**Given passage**
:::
6

In visual studio C++ 2013 express it seems that unless utf8-encoded file has BOM mark, compiler fails to understand that the file being compiled is in UTF8 encoding and treats it as being in native encoding. Code editor, however, does not have this problem.

warning C4819: The file contains a character that cannot be represented in the current code page (932). Save the file in Unicode format to prevent data loss

Is there a fix for this behavior? I remember this being common problem in all visual studio versions, but I don't remember ever seeing a fix. I can't exactly keep adding bom marks to every file that is not mine, especially if source is maintained in code repository.

SigTerm
  • 26,089
  • 6
  • 66
  • 115
  • @sjdowling That isn't very helpful. Also, you're several years too late with welcome. – SigTerm Dec 18 '14 at 11:06
  • @HansPassant: I'm not japanese (can speak and read it a BIT, though), but I'm using that locale on my machine. – SigTerm Dec 18 '14 at 12:28
  • @HansPassant: My machine has japanese locale set. English text, shift-jis as default codepage. Text editor - in visual studio - correctly opens every file and identifies encoding as utf8. However, the moment I start compiling the file, I'll get dozens of those warnings, because compiler, unlike text editor, can't identify utf8 with no bom. Origin of file doens't matter, because ANY file with non-ascii symbol will trigger that warning. If I'm unlucky I'll get compile error instead (utf8 misrepresented as shift-jis can eat " symbols, meaning "new line in constant" and lots of other fun things). – SigTerm Dec 18 '14 at 12:35
  • Now I've successfully confused myself. The message suggests that compiler is trying to cram a string into shift-jis. However, in my experience what it actually does is trying to interpret the file being in shift-jis despite it being in utf8, because you get this warning even if offending char is within commented block. :-\ Need to think this one over. – SigTerm Dec 18 '14 at 12:40
  • @HansPassant: This is a compiler level 1 warning c4819, as documented on msdn. Not text editor warning. – SigTerm Dec 18 '14 at 12:51
  • Sorry, those comments were misleading. – Hans Passant Dec 18 '14 at 12:56
  • Not exactly a solution, but I've found that saving it with UTF8 BOM works well with other tools (VSCode, Git, etc.). These warnings shouldn't be ignored. I've had compile errors because there were some encoding issues, switching it from UTF8 to UTF8-BOM fixed it. – Gajo Petrovic Nov 13 '18 at 05:10

4 Answers4

2

Update to Visual Studio 2015. It supports new compiler options for source and execution characters sets.
:::
**Listed entries**

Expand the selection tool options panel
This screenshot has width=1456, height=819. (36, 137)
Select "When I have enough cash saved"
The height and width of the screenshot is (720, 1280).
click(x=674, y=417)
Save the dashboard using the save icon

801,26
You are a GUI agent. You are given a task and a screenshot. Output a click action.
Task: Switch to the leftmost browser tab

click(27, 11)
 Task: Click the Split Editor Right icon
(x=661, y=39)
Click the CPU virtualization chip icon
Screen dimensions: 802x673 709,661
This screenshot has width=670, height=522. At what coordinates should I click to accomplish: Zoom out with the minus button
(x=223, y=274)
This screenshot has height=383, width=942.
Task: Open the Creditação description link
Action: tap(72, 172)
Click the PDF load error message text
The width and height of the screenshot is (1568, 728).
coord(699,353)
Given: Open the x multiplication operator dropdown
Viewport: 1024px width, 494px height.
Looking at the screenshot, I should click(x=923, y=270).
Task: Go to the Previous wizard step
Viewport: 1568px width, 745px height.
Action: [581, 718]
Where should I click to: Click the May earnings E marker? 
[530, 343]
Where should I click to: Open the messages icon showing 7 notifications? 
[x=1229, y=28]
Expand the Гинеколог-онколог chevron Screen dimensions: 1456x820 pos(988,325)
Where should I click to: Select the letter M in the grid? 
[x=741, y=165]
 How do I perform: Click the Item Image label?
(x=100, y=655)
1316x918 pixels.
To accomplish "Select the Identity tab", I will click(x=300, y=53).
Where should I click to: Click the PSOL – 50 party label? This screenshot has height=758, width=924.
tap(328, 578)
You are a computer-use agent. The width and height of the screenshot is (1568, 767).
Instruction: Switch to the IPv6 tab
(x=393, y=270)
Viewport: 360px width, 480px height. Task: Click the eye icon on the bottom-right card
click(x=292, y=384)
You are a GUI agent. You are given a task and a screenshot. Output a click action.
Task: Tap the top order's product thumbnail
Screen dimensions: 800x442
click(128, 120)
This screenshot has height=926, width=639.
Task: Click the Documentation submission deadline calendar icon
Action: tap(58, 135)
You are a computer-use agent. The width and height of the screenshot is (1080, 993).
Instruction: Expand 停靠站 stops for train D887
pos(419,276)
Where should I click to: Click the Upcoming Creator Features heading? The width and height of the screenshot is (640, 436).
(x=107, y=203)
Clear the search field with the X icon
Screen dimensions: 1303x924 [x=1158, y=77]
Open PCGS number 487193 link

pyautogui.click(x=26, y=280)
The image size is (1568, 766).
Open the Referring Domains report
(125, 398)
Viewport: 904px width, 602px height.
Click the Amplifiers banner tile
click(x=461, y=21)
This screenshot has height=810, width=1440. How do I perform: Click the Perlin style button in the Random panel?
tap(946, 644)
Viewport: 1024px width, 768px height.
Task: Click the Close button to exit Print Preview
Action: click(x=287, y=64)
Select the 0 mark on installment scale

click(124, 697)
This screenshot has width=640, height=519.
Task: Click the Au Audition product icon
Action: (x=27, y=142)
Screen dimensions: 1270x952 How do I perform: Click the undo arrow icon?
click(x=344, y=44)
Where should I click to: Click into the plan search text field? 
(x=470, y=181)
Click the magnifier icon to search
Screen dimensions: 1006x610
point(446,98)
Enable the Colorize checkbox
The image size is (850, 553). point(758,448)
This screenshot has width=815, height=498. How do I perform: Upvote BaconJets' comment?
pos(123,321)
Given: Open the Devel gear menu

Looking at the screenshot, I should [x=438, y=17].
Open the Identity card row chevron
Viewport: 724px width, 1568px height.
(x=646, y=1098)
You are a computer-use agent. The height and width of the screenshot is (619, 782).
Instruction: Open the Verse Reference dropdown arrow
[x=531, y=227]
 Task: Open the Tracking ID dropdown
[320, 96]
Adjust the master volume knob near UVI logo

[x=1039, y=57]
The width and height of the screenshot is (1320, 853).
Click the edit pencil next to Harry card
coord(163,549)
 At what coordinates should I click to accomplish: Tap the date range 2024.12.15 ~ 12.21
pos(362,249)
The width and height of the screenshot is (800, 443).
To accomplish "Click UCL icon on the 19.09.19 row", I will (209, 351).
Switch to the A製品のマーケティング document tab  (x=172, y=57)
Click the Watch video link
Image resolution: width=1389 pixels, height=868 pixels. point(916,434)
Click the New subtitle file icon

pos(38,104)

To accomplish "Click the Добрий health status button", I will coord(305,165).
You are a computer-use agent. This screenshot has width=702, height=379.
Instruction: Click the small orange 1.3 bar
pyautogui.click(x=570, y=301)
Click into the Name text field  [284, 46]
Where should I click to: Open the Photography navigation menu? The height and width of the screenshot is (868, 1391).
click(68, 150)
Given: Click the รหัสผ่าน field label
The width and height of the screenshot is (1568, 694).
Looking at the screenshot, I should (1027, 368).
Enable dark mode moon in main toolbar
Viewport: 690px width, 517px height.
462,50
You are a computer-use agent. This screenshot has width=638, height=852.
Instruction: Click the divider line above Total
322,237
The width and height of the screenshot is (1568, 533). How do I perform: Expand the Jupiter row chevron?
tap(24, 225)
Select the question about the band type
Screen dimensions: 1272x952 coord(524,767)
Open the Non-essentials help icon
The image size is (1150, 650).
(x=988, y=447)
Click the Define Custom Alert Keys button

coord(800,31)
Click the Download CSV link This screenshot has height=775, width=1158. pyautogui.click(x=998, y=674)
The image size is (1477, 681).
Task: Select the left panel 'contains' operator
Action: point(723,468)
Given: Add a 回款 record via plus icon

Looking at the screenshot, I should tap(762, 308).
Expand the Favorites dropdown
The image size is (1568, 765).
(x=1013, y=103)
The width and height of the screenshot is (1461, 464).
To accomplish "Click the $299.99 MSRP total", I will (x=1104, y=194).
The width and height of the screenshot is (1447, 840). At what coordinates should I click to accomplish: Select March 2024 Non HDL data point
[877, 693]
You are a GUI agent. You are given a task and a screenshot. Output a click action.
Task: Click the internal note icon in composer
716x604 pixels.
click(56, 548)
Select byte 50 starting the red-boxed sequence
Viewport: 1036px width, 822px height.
:::
**Written problem 1**
Translate this sentence from the Visual Studio UTF-8 thread into German: "Code editor, however, does not have this problem."
**Written problem 2**
Pick up the Visual Studio UTF-8 thread after its final sentence and write what comes next.

**Task response 1**
Der Code-Editor hat dieses Problem jedoch nicht.

**Task response 2**
You can use the /utf-8 option to specify both the source and execution character sets as encoded by using UTF-8. It is equivalent to specifying /source-charset:utf-8 /execution-charset:utf-8 on the command line. Any of these options also enables the /validate-charset option by default....

By default, Visual Studio detects a byte-order mark to determine if the source file is in an encoded Unicode format, for example, UTF-16 or UTF-8. If no byte-order mark is found, it assumes the source file is encoded using the current user code page, unless you have specified a code page by using /utf-8 or the /source-charset option. Visual Studio allows you to save your C++ source code by using any of several character encodings....

Ref: https://msdn.microsoft.com/en-us/library/mt708821.aspx

Community
  • 1
  • 1
Mark Tolonen
  • 166,664
  • 26
  • 169
  • 251
0

How should the compiler guess which encoding you intend the file to be interpreted with? That said, there are a few options:

  • Why not simply add a BOM? It's a pretty good way to mark a UTF-8 file, as it is very unlikely to be misinterpreted.
  • Other than that, I believe you can use a #pragma to tell MSC about the encoding, although I never used this myself.
  • Lastly, not using anything outside the basic character set is also an option which is slightly outdated in our world but still works reliable.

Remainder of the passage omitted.